# Francesco Geminiani



## clavichorder

I searched for Geminiani on google with talkclassical and was shocked to find there was no thread. Maybe I missed it somehow? I've been listening to his op. 2 Concerti Grossi recently and have been very impressed. I hear a sort of Corellian discipline infused with a melodic facility akin to Vivaldi. I know he wrote quite a few concerti, and not just concerti grossi, so I'm curious to know other's experience of his work. I'm starting to get the impression that Geminiani is truly an unjustly neglected composer with many great qualities.


----------



## clavichorder

This disc gives us excellent performances of two of his op. 7 concerti grossi. The B flat concerto seems to me to have a little of the gallante in it that some of the works of op. 2 don't have, and yet its also a slightly more extensive piece in number of movements and some of the lengths of the movements.









And this disc is where good period instrument performances can be found of all his op. 2. No. 3 in D minor and no. 2 in C minor are my favorites, the former being very punchy and with an excellent slower movement, the second have a wonderfully contrapuntal and thematically unified 2nd movement, the theme descending chromatically.









As far as I know, op 2, and 7 are all entirely original material by Geminiani, whereas some of the other sets are arranged from chamber works of Corelli, who I believe Geminiani studied under.


----------



## GioCar

If you are familiar with Corelli's violin sonatas Op.5, you should listen to his rework into 12 concerti grossi.
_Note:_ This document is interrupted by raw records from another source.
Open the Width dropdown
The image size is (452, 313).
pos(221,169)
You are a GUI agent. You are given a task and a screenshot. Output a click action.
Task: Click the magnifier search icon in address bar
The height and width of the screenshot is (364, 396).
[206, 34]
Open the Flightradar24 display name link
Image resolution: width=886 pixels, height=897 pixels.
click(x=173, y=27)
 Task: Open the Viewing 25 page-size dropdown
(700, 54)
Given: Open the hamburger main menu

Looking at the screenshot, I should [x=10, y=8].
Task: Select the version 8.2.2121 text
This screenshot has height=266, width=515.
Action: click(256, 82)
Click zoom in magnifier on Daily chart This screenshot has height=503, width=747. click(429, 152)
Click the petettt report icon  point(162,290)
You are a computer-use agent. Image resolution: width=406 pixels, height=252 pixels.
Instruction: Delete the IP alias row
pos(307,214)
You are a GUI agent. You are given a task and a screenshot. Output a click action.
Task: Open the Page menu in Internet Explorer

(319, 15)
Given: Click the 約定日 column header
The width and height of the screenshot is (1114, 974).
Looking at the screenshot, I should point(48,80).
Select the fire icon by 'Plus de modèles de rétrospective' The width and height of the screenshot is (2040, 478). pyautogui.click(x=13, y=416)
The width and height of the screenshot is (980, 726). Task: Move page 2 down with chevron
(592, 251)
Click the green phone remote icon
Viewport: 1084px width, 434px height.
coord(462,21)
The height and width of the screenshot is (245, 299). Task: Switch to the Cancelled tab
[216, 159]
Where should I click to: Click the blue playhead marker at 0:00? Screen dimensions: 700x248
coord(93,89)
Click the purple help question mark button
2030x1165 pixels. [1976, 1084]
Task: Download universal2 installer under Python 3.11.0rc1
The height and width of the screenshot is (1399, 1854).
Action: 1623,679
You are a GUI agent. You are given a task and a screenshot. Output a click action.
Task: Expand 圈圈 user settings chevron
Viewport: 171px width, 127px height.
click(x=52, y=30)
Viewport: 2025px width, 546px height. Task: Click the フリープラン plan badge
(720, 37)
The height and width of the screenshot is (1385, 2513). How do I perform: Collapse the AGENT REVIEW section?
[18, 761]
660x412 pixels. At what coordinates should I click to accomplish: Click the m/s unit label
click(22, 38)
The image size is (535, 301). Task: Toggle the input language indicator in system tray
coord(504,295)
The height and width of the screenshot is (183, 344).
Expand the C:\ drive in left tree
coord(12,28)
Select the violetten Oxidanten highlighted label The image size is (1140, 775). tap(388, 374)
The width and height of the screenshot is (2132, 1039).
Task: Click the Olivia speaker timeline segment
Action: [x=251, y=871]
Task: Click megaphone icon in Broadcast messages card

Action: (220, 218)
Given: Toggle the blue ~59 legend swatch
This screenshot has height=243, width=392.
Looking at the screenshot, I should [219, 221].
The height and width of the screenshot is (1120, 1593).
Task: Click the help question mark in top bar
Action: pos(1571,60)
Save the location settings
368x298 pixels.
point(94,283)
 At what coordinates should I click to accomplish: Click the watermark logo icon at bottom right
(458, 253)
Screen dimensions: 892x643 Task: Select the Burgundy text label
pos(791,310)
I have this old recording with I Musici









For those being HIP fans: stay away. I find it quite enjoyable anyway.


----------



## Jos

^
Seconded, these are fantastic !
I play them often while driving.


----------



## violadude

The only pieces by him that I have in my library at the moment are these op. 5 Cello Sonatas


----------



## joen_cph

Another vote for the various concerti grossi sets. I´ve got opus 2, 3 & 4 in an old recording with Angerer, and op.7 with Scimone. All these sets comprise 6 concerti each. They are considered very inventive for their time too.

I´ve also got the event-like pantomime composition with orchestra, "_La Foret Enchantee_", likewise with Scimone.


----------



## Vaneyes

Re Geminiani CDs, I had I Musici, Manze, and a coupla others at one time. Eventually, I wasn't hearing anything too original and felt Corelli, Albinoni, Vivaldi trumped him...so G-Man got culled (along with Boccherini).:tiphat:


----------